5.4.1Differential diagnosis

Once the diagnosis of von Willebrand disease has been confirmed, there are only a few differential diagnoses.

Thrombocytopenia in VWD type 2b can sometimes lead to a false diagnosis of isolated thrombocytopenia [12].

Type 2N can be difficult to distinguish from moderate hemophilia A. In this case, the FVIIIc binding test or genetic analysis are helpful and effective [107].

It is therefore most important to consider Von Willebrand disease in patients with a bleeding tendency and to investigate this possibility.

6Therapy

6.1Therapy structure

Treatment involves various mechanisms, which may vary depending on the type and severity of the disease:

  • Increasing the body's own von Willebrand factor (VWF) in the blood

  • Replacement of VWF

  • Additional treatments.

A detailed description of the medication is provided in chapter 6.2.

In principle, the following treatment scenarios are distinguished for VWE [108109]:

  • Treatments for acute bleeding (on demand)

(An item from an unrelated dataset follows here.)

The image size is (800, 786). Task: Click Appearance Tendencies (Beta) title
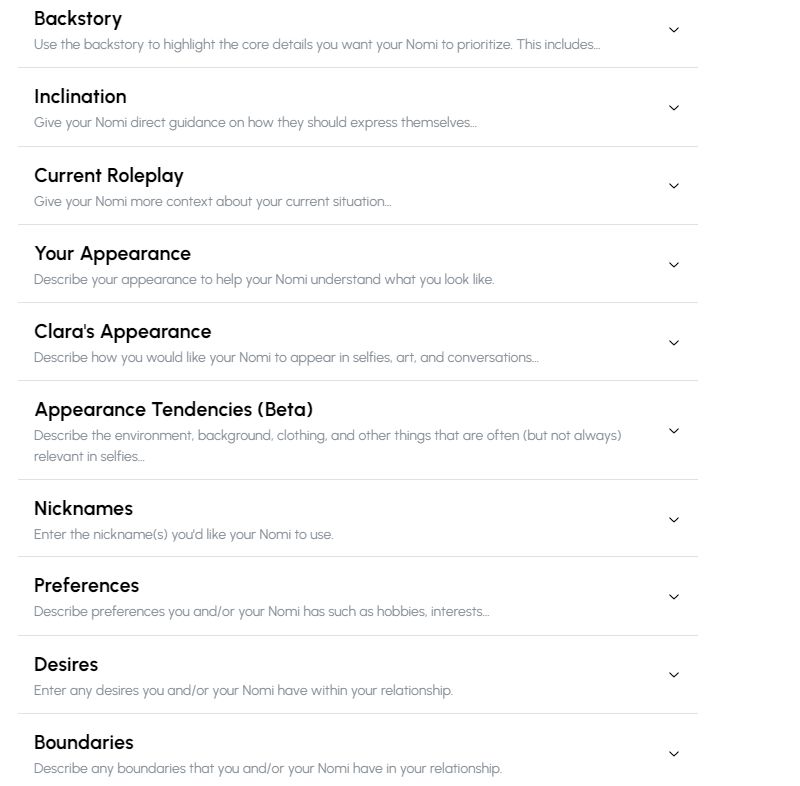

  • Preventive substitution of VWF , for example before surgical procedures (short-term prophylaxis)

  • Long-term prophylaxis with regular factor infusions (long-term prophylaxis). Prophylaxis in VWD is defined as the administration of factor at least once a week to prevent or reduce the severity of bleeding. The definition also stipulates that this regimen must be maintained for at least 45 weeks per year.

Numerous factors must be taken into account when deciding on treatment:

  • clinical bleeding tendency,

  • von Willebrand factor levels,

  • joint damage,

  • previous course of the disease and bleeding history,

  • side effects of therapy,

  • consequences for education and career (avoiding occupational disability),

  • age of the patient, comorbidities, concomitant medication (especially anticoagulants),

  • access to outpatient and inpatient specialist care,

  • Experience of the attending physician/clinic in the treatment of VWD

  • Patient preferences, health literacy, psychosocial situation,

  • In children and adolescents, there is a stronger urge to move, therefore special consideration must be given to the risk of injury in kindergarten, school, and leisure activities.

Shared decision making (SDM) promotes patient participation in treatment and, through active involvement, strengthens trust and adherence to therapy recommendations [74109].

6.2Overview of therapeutic options

Antifibrinolytic therapy is considered the basic treatment, especially for mucosal bleeding. In Germany, only tranexamic acid is currently approved. The drug can be administered orally, intravenously, as a nasal ointment, or as a mouthwash.

Topical aids are also useful for minor injuries.

Desmopressin (DDAVP): This drug can be used in particular in type 1 VWD, but also in types 2A, 2M, and 2N, to stimulate the release of VWF and factor VIII from the endothelium.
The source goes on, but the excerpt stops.